Shadow Minister of International Relations and Cooperation
- In office 2013–2014
- Preceded by: Ian Davidson
- Succeeded by: Stevens Mokgalapa

Personal details
- Born: Justus de Goede
- Profession: Politician

= Justus de Goede =

South African politician

Justus de Goede is a South African politician who served as a Member of the Gauteng Provincial Legislature between 2014 and 2019. He was a Member of the National Assembly of South Africa from 2013 to 2014. De Goede is a member of the Democratic Alliance.

==Career==
===Parliament===
On 1 December 2013, he was appointed to the National Assembly of South Africa to replace Ian Davidson as a member of the Democratic Alliance.

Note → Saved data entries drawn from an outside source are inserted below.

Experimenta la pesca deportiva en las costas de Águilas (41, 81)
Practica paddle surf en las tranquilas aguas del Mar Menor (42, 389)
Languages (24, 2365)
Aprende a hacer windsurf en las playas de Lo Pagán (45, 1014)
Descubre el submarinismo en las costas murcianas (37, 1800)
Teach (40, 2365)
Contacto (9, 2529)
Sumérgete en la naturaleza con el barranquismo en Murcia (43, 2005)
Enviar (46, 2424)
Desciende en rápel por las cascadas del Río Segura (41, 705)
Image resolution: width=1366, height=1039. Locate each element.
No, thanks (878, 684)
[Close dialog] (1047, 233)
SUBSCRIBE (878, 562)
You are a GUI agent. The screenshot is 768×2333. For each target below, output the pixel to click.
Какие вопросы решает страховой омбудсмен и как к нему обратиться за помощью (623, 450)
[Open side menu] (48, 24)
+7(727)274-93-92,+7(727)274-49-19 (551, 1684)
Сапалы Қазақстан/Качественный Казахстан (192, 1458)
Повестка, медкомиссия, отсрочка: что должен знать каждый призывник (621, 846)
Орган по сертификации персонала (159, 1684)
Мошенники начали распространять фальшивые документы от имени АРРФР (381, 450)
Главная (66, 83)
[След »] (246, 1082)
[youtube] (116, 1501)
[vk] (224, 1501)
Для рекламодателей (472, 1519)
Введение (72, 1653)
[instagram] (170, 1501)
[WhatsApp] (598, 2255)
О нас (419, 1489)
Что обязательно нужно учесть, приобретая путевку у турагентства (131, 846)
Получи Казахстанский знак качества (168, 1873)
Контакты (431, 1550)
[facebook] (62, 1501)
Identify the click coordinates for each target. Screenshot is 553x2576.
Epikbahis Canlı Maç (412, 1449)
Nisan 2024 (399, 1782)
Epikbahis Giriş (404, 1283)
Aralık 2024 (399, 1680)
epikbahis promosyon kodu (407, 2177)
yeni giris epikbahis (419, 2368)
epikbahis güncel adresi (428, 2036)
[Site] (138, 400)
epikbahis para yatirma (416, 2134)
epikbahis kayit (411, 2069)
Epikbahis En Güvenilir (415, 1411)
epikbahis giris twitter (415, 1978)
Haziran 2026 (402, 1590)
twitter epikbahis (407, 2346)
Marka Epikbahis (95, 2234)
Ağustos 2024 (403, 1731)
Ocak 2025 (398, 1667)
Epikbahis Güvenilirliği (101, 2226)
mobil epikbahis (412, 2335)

De Goede also succeeded Davidson as Shadow Minister of International Relations and Cooperation.

===Gauteng Provincial Legislature===
For the general elections that were held on 7 May 2014, De Goede was placed twentieth on the DA's provincial list. He was elected to the Gauteng Provincial Legislature as the DA won 23 seats. He was sworn in as an MPL on 21 May 2014.

Prior to the 2019 Gauteng provincial election, De Goede was ranked number 54 on the party's provincial list. He did not return to the legislature as the DA won only 20 seats.